2. The apparatus for coating a film with a graded color based on physical vapor deposition technology as claimed in claim 1, wherein: pretreatment assembly (1) is including pretreatment case (11), washing shower nozzle (12), dry trachea (13), pretreatment case (11) and board (5) fastening connection, wash shower nozzle (12), dry trachea (13) and set up inside pretreatment case (11), wash shower nozzle (12) and pretreatment case (11) top fastening connection, dry trachea (13) set up in pretreatment case (11) both sides.

3. The color-gradient coating equipment based on the physical vapor deposition technology as claimed in claim 2, wherein: be provided with dodge gate (211), axis of rotation (212), control motor (213), action wheel (214), follow driving wheel (215) on negative pressure storehouse (21), axis of rotation (212) and negative pressure storehouse (21) top are rotated and are connected, dodge gate (211) and axis of rotation (212) fastening connection, control motor (213) and negative pressure storehouse (21) top fastening connection, the output shaft and action wheel (214) fastening connection of control motor (213), follow driving wheel (215) and axis of rotation (212) fastening connection, action wheel (214) and follow driving wheel (215) meshing.

4. The apparatus of claim 3, wherein the apparatus comprises: the conveying unit (4) comprises a flowing conveying line (41), a conveying manipulator (42) and an exchange part (43), the flowing conveying line (41) is fixedly connected with the ground, the flowing conveying line (41) sequentially penetrates through the pretreatment assembly (1) and the coating assembly (2), the conveying manipulator (42) is fixedly connected with the machine table (5), the conveying manipulator (42) is arranged between the pretreatment assembly (1) and the coating assembly (2), one end of the exchange part (43) is connected with the pretreatment assembly (1), and the other end of the exchange part (43) is connected with the coating assembly (2).

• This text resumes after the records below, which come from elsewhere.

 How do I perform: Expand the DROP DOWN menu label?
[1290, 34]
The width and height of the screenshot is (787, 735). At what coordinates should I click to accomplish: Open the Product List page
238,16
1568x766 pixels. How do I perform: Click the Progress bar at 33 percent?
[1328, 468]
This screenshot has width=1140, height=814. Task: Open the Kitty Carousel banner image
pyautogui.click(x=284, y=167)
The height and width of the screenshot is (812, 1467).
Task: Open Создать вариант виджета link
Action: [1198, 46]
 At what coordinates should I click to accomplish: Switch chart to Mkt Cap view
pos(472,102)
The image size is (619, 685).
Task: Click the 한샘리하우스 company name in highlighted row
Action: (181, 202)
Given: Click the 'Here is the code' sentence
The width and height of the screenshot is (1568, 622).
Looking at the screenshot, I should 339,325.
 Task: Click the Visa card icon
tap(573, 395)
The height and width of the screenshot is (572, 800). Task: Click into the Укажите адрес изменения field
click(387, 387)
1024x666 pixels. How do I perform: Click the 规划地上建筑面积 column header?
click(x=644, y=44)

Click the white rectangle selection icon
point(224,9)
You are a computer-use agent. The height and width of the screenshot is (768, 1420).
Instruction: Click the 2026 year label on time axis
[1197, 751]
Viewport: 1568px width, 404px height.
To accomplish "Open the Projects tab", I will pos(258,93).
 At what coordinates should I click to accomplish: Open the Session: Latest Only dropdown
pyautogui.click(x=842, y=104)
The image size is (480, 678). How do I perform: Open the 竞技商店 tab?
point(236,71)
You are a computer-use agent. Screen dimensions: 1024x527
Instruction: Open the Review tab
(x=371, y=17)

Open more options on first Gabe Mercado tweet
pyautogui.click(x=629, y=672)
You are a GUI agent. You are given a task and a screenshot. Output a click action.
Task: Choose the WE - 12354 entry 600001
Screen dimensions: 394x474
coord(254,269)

5. The apparatus of claim 4, wherein the apparatus comprises: the exchange component (43) comprises a heat conduction block (431), a circulation pipe (432), a delivery pump (433), a blast pipe (434), a fan (435) and an exchange block (436), wherein the heat conduction block (431) is embedded in the inner wall of the negative pressure bin (21), the heat conduction block (431) is fixedly connected with the evaporation source (242), the circulation pipe (432) penetrates through the heat conduction block (431), two ends of the circulation pipe (432) are connected with the exchange block (436), the delivery pump (433) is connected in series on the circulation pipe (432), the blast pipe (434) is connected with two ends of the exchange block (436), one end, far away from the exchange block (436), of the blast pipe (434) is connected with the fan (435), the other end, far away from the exchange block (436), of the blast pipe (434) is communicated with the drying air pipe (13), and the delivery pump (433), the fan (435) and one side, far away from the movable door (211), of the negative pressure bin (21) are fixedly connected.

6. The apparatus of claim 5, wherein the apparatus comprises: the exchange block (436) comprises a spiral coil (4361) and a heat exchange tube (4362), the spiral coil (4361) is arranged inside the heat exchange tube (4362), the heat exchange tube (4362) is fixedly connected with one side, far away from the movable door (211), of the negative pressure bin (21), two ends of the spiral coil (4361) are communicated with the blast pipe (434), and two ends of the heat exchange tube (4362) are communicated with the circulating pipe (432).